Einen irreführenderen Namen als Protoype für das fünfte Album von Greyhound gibt es wohl kaum. Jedenfalls wird einem als Hörer nicht ganz klar, was an dem Album prototypisch sein soll. Man mag es als Ironie verstehen oder als falsche Bescheidenheit, ganz klar wird es einem aber nicht. Sucht man eine Erklärung, dann findet man sie in der Albenbeschreibung, da man mit viel Selbstreflexion an das Album gegangen ist und dieses auf persönliche Erfahrungen, zwischenmenschliche Kommunikation, das Gefühl von Stress u.a. Bezug nimmt. Wenn das ganze jetzt rohschnittartig präsentiert wäre, dann mag es ja prototypisch anmuten, aber dafür wirkt das Album einfach zu durchdacht.

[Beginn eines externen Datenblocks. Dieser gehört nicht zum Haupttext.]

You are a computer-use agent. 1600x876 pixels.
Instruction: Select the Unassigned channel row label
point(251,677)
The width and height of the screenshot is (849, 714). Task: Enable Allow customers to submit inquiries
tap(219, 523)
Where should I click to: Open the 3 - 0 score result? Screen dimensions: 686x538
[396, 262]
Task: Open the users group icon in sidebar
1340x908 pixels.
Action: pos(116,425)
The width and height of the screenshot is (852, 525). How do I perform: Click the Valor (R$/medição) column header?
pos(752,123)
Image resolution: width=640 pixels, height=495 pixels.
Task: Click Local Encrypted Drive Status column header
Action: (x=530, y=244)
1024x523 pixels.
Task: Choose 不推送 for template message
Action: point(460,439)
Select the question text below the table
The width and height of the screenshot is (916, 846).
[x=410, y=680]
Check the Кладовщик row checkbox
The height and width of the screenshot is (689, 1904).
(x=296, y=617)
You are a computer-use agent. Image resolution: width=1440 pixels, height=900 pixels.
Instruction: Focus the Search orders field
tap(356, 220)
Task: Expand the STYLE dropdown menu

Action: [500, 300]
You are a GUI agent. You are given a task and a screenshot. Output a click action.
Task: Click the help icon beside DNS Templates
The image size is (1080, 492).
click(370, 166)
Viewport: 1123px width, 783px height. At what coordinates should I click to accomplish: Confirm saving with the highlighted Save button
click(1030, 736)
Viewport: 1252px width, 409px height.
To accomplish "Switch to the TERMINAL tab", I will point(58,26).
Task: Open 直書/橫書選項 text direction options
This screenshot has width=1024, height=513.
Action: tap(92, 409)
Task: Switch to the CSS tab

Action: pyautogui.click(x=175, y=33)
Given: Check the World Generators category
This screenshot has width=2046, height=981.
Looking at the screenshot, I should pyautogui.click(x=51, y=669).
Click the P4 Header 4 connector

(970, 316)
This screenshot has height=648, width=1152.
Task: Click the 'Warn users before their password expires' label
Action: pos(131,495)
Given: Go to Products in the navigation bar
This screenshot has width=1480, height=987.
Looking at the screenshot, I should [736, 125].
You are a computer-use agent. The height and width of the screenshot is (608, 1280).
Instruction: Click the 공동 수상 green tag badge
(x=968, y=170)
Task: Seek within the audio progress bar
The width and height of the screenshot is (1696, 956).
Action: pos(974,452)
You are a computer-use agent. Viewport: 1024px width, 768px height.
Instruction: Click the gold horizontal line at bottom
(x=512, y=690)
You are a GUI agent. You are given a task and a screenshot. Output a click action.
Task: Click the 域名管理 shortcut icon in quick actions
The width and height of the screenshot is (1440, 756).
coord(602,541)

Fünfzehn Lieder warten auf den Hörer, in denen verschiedene Gefühle auch deutlich werden. Nur um ein paar Beispiele zu nennen: Brainstalker und Can you feel it? sorgen für Stressgefühle, während Prototype III hypnotisch wirkt. Kontaktsperre baut undurchdringliche Mauern aus Beats und Soundscapes auf und gibt einen Eindruck von gestörter Kommunikation. Bei If noise would be my language ist der Name Programm und Even deeper wirkt beinahe oszillierend und zieht einen wirklich in seine Klangstrukturen hinein, bis dann das noisige Fade away einen hart in die Realität zurückwirft und das Album beendet.

Es geschieht viel auf Prototype. Nicht nur sind die Lieder abwechslungsreich, auch innerhalb der Lieder treffen viele Ebenen aufeinander, die sich zwar entschlüsseln lassen, aber einem den Überblick über das Album zunächst einmal schwer machen, was das Album aber umso spannender macht.